Records excerpted from a collection:
————

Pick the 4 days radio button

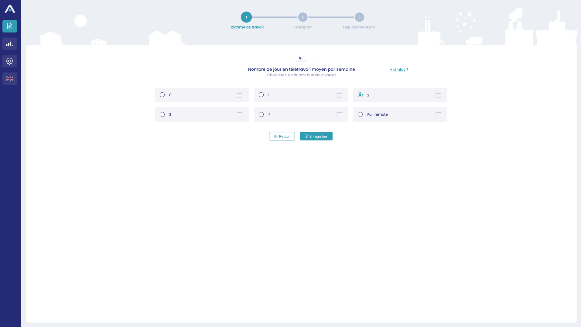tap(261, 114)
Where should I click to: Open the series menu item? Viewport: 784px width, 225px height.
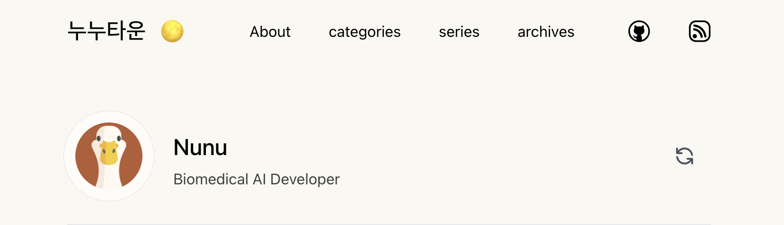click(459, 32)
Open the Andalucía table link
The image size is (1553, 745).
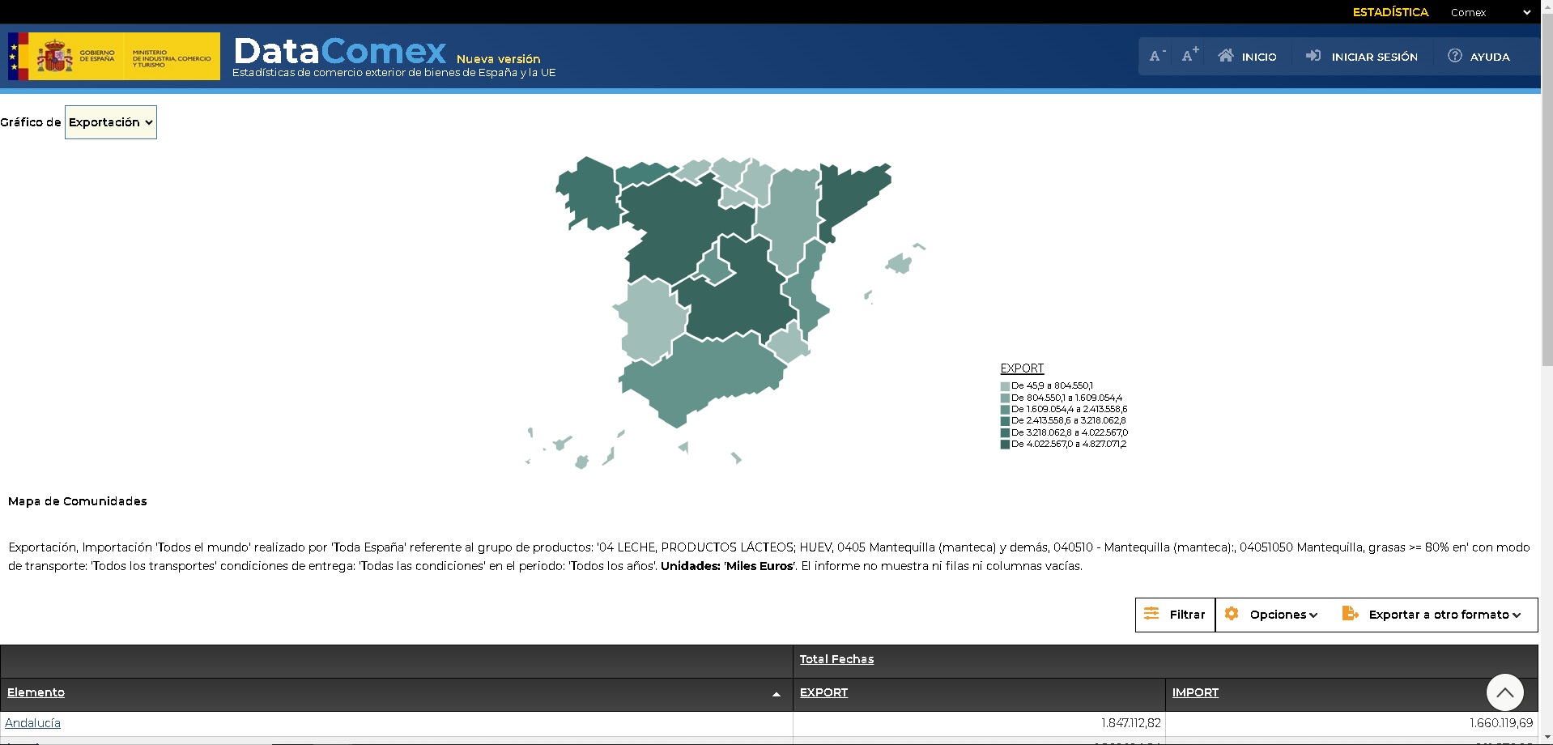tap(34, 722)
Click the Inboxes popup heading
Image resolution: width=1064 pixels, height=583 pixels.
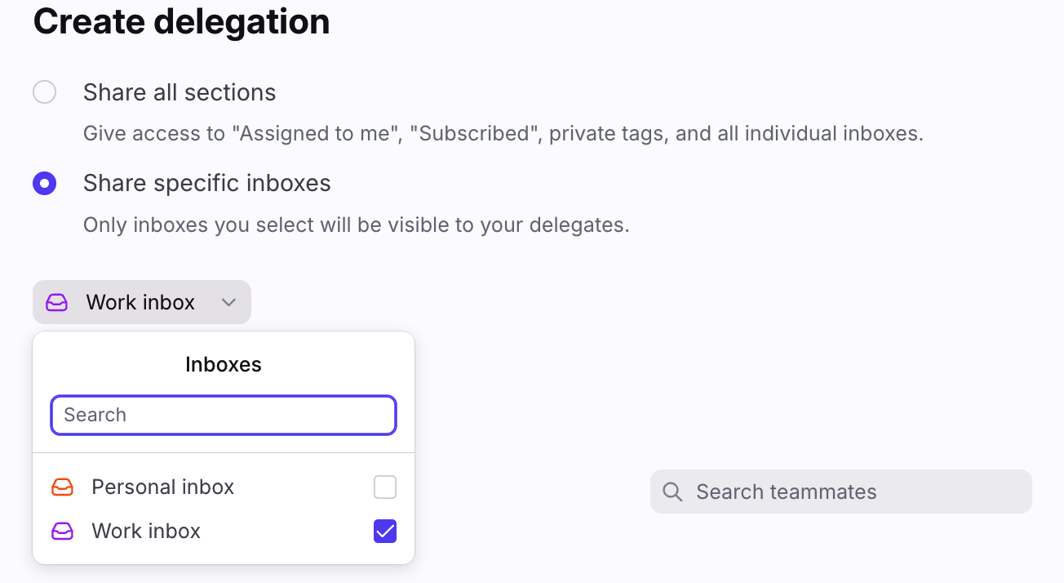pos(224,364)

————

§ PROBLEM REQUIREMENTS
Express the records from the line containing "Where should I" through the end of the records, inclusive, as a JSON list of strings with one string per line, omitting blank lines. Leave the pictures out of your answer.

§ WRITTEN SOLUTION
[
  "Where should I click to: Open the series menu item? Viewport: 784px width, 225px height.",
  "click(459, 32)",
  "Open the Andalucía table link",
  "The image size is (1553, 745).",
  "tap(34, 722)",
  "Click the Inboxes popup heading",
  "Image resolution: width=1064 pixels, height=583 pixels.",
  "pos(224,364)"
]